*PASSAGE SHOWN*.
++++++++

As I was about to get a colectivo (minibus) to the main bus terminal in San Antonio I realised I didn't have any Venezuelan money (Doh!). I'd rustled up as many dollars as I could (apparently you can double your money on the black market with the $....some people said triple but again it’s not true) but forgot to change some. It was too early to change anywhere so using a taxi driver as a guide I got him to find me a dodgy money dealer back in Colombia (yes, we had to drive through customs again) and changed the minimum needed ($1 got me 4,500 Bolivars).
And so after getting my money sorted out and catching a bus from San Antonio to San Cristobal I leave Colombia with great, great sadness. I have to admit there was a tear drop or two in my eyes as I left (for the second time). Colombia really is a special place for me and also for all other travellers I've met here and if it wasn't for my natural instinct to carry on travelling (there may be somewhere even better waiting for me) I could quite easily stay for a few more months...maybe more.
Everything Colombia is famous for (the good parts) is true. There is so much to see here, the people are genuinely friendly and will bend over backwards to help you, the girls are staggeringly gorgeous and fun, the transport system works and most things are relatively cheap and there aren't that many tourists here (not yet anyway). Forget the dangers, I felt safe pretty much everywhere (there is such a big military presence everywhere). Using common sense and heeding local advice is important though. It may change in 5 to 10 years as the tourism industry is really growing here now and then it may be packed with American tourists...we'll see. Colombia is officially my top country in world (so far). One thing is for sure and quoting from the great actor, governor, poet and lyricist Arnold Schwarzenegger..."I'll be back!".
This last week has been pretty full on with partying and bus journeys so bought myself some DVD's (American Gangster (great film by the way) and 28 Weeks Later (sadly, not so great)..$2 for both) and checked into the hotel Rio near bus terminal for an afternoon and evening of catching up on sleep and relaxing so I’m be fresh for another longish bus journey to Merida tomorrow.

++++++++

*GIVEN INFORMATION*.
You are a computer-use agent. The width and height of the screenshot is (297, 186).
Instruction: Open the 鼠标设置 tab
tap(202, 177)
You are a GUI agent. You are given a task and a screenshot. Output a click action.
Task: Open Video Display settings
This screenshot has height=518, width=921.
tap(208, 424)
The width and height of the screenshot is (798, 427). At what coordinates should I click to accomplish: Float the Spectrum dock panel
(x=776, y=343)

++++++++

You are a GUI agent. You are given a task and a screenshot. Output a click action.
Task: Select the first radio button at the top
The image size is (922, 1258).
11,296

++++++++

*EXERCISE INSTRUCTIONS*.
a - Reproduce a part of the travel passage word for word, starting at the words "And so after" and ending after the words "more months...maybe more.".
b - Answer these questions using the travel passage:
(i) How many Bolivars did $1 get the writer?
(ii) What was the name of the hotel the writer checked into?
(iii) Where is the writer's bus journey the next day headed?

*IN RESPONSE*.
a -
And so after getting my money sorted out and catching a bus from San Antonio to San Cristobal I leave Colombia with great, great sadness. I have to admit there was a tear drop or two in my eyes as I left (for the second time). Colombia really is a special place for me and also for all other travellers I've met here and if it wasn't for my natural instinct to carry on travelling (there may be somewhere even better waiting for me) I could quite easily stay for a few more months...maybe more.

b -
(i) 4,500 Bolivars
(ii) The hotel Rio, near the bus terminal
(iii) Merida